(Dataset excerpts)

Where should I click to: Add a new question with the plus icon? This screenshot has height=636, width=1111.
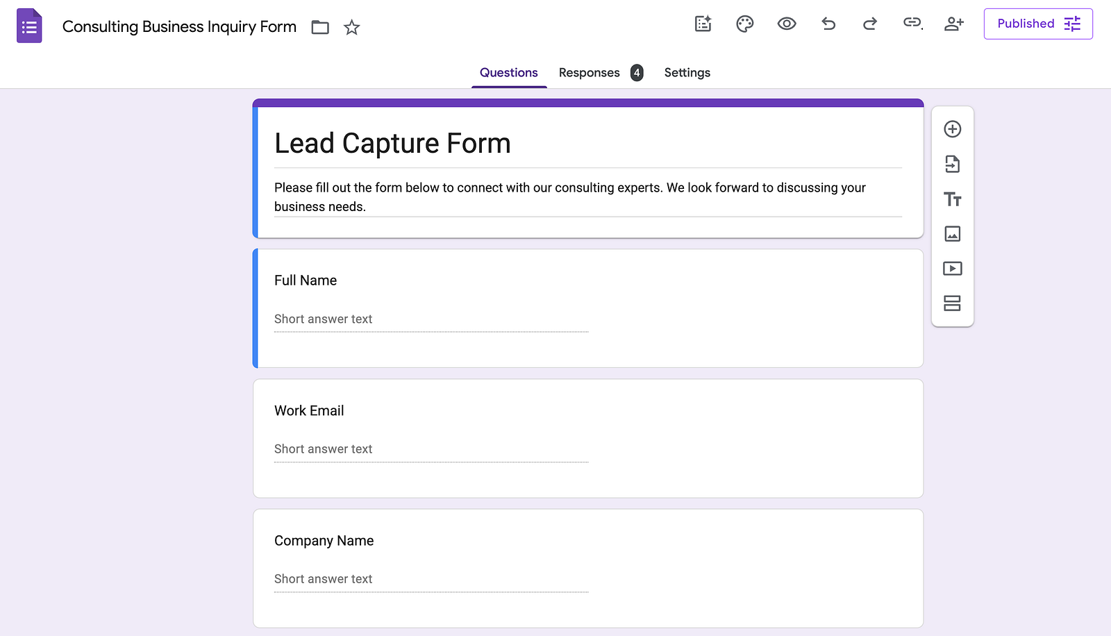953,129
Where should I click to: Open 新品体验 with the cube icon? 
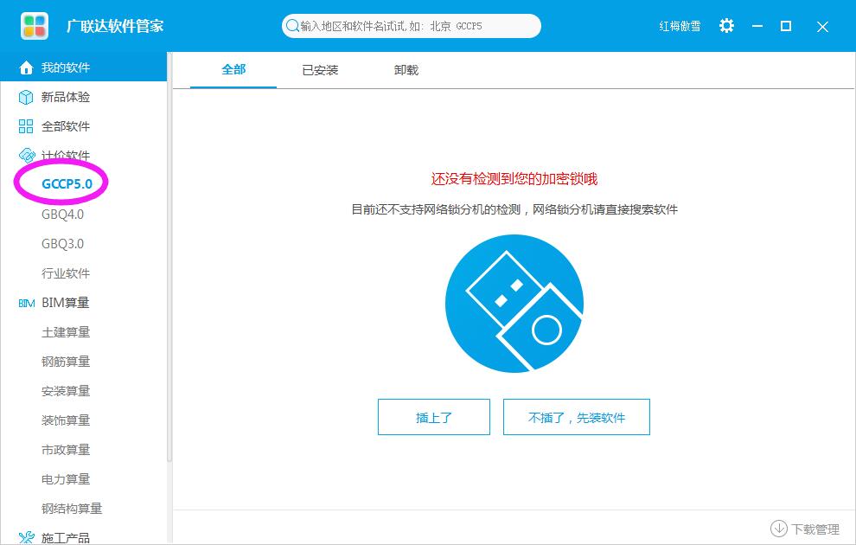pos(25,97)
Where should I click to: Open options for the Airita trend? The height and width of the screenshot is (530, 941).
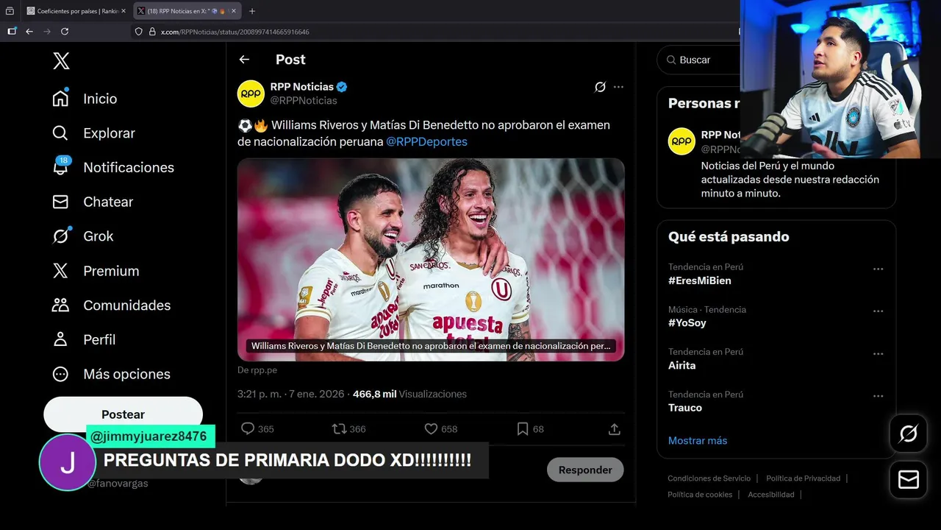pyautogui.click(x=878, y=353)
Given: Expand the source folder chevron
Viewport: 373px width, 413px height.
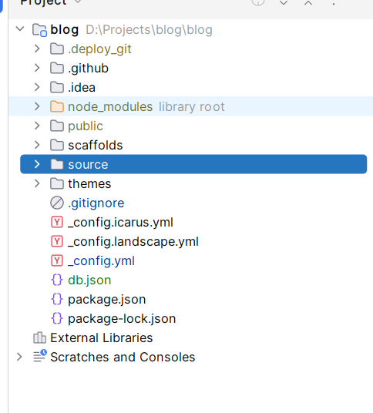Looking at the screenshot, I should pyautogui.click(x=37, y=164).
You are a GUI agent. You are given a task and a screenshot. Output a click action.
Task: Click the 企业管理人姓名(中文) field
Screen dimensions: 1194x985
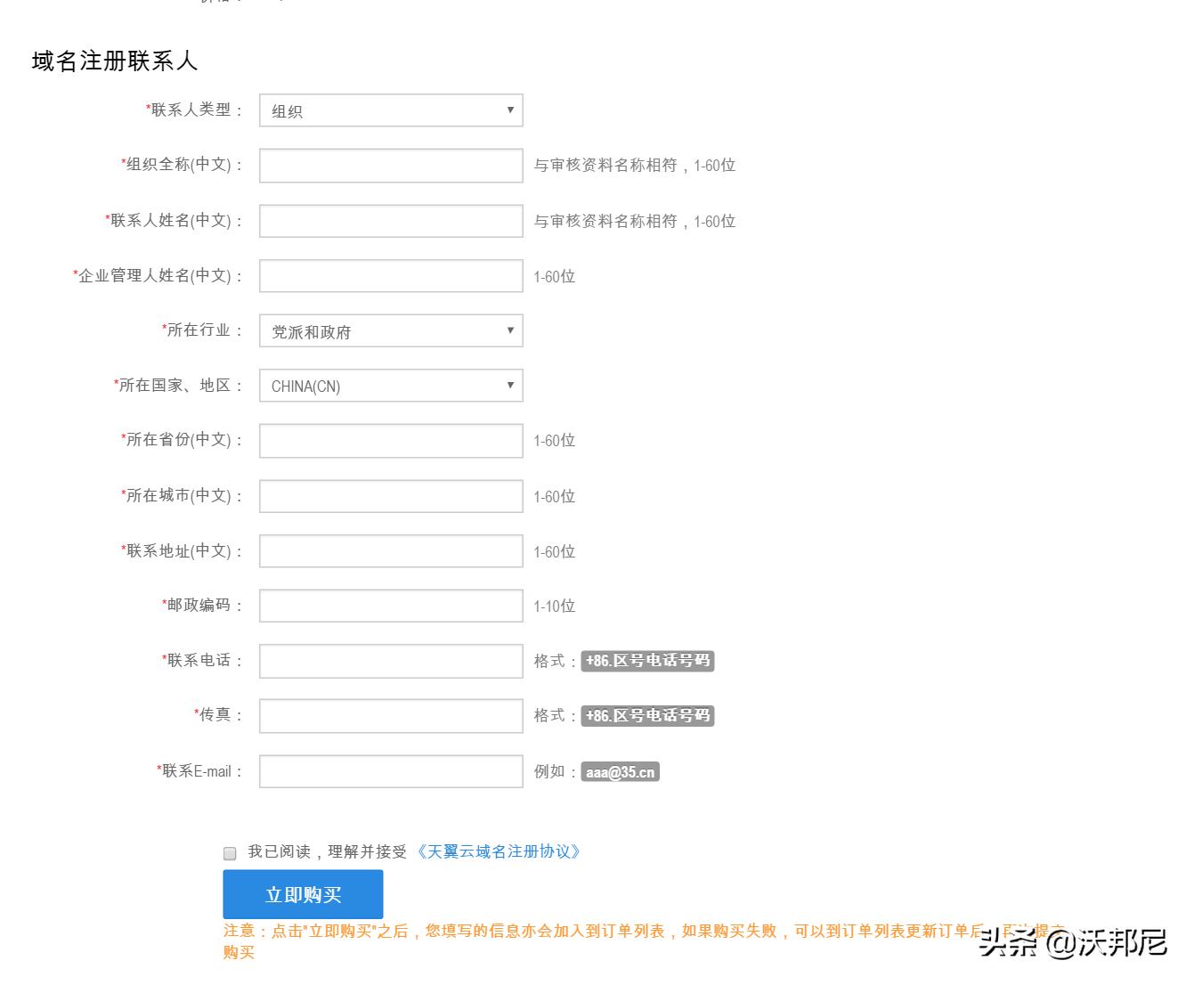390,275
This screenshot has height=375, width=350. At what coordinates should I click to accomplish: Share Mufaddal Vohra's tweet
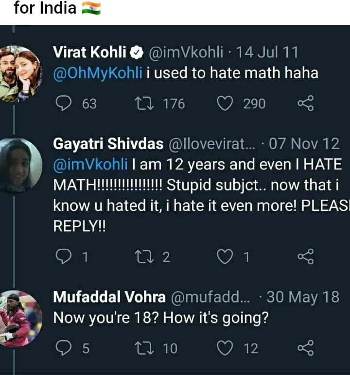pyautogui.click(x=305, y=348)
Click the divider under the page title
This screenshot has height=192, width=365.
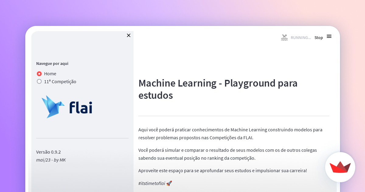click(234, 116)
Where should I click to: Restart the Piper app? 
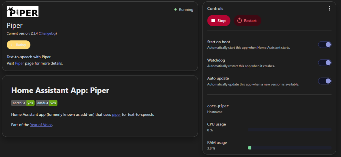point(247,21)
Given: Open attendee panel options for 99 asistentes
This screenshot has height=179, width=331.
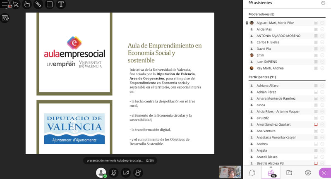Looking at the screenshot, I should [323, 3].
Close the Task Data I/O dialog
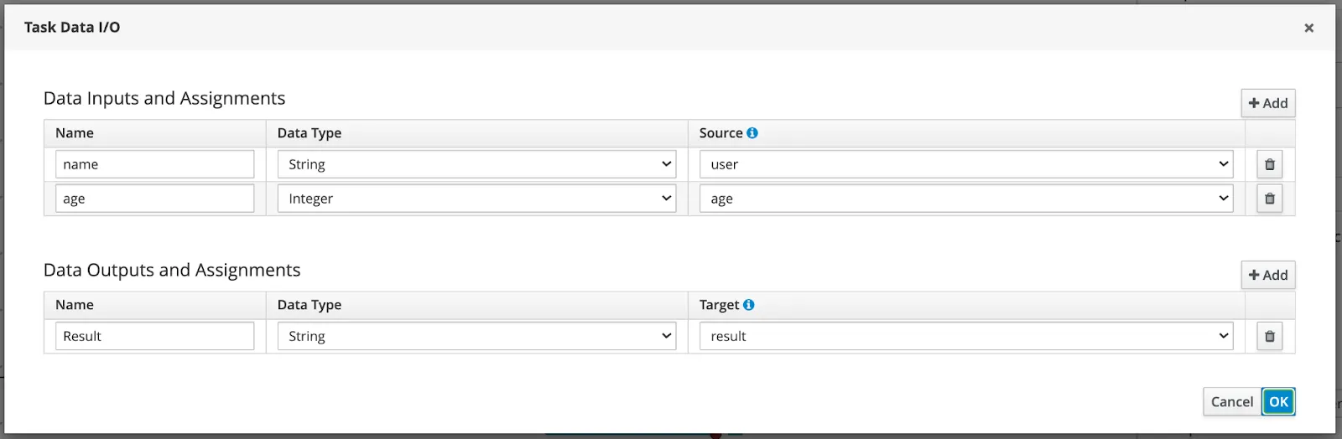1342x439 pixels. point(1308,28)
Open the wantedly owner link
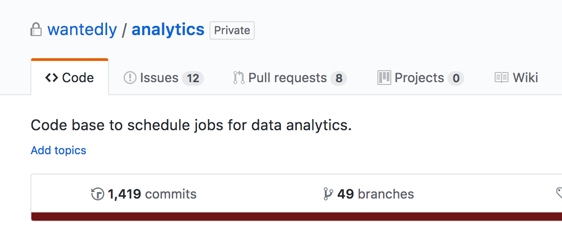 point(82,30)
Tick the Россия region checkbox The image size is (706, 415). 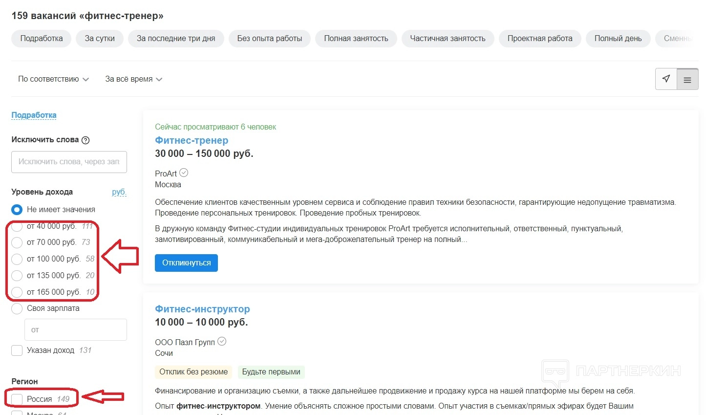[x=17, y=399]
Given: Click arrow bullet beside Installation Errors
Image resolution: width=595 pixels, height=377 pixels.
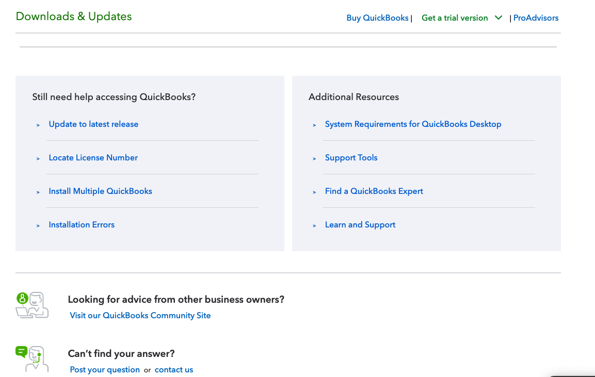Looking at the screenshot, I should (x=38, y=225).
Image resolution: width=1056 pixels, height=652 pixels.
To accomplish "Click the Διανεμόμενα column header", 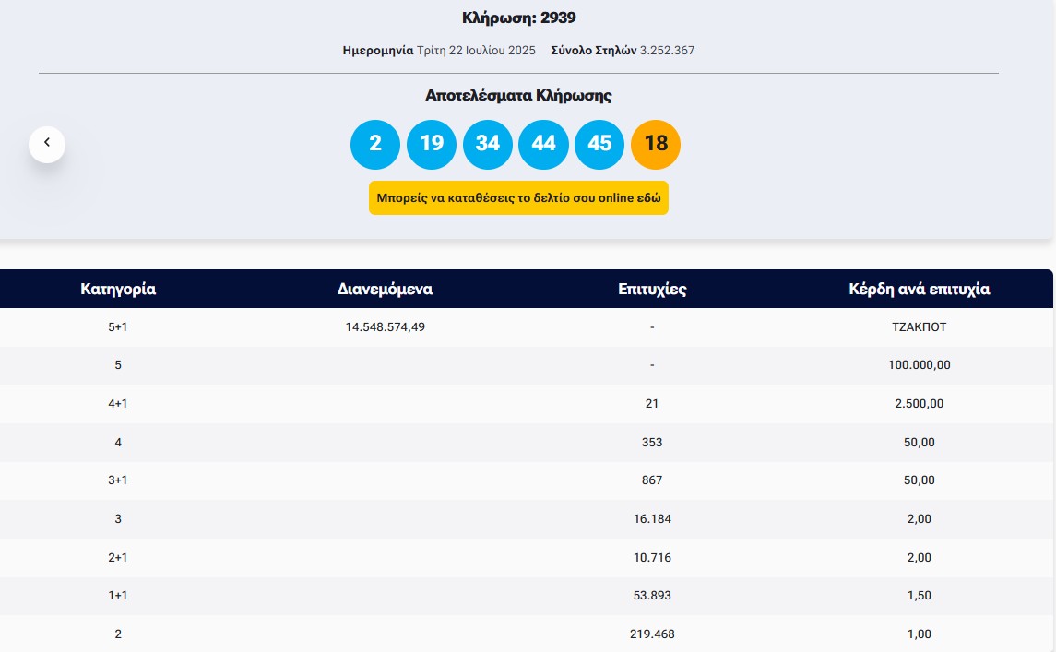I will (x=385, y=289).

Exercise brief
Only the lines from the beginning of the records up to and including the line with "Click the divider under the page title" should appear, exactly as they are, and no pictures.

Result
Where should I click to: Add a new question with the plus icon? This screenshot has height=636, width=1111.
953,129
Where should I click to: Open 新品体验 with the cube icon? 
pos(25,97)
Where should I click to: Open options for the Airita trend? The height and width of the screenshot is (530, 941).
pyautogui.click(x=878, y=353)
Given: Expand the source folder chevron
Viewport: 373px width, 413px height.
Looking at the screenshot, I should pyautogui.click(x=37, y=164).
You are a GUI agent. You are given a task and a screenshot. Output a click action.
Task: Click the 企业管理人姓名(中文) field
Screen dimensions: 1194x985
390,275
This screenshot has height=375, width=350. At what coordinates should I click to accomplish: Share Mufaddal Vohra's tweet
pyautogui.click(x=305, y=348)
Click the divider under the page title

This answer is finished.